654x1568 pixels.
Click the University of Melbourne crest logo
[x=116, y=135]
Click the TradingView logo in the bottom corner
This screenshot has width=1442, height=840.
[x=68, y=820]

################

A word-for-word copy of all the material is the required answer.

• _FINISHED EXERCISE_
654x1568 pixels.
Click the University of Melbourne crest logo
[x=116, y=135]
Click the TradingView logo in the bottom corner
This screenshot has width=1442, height=840.
[x=68, y=820]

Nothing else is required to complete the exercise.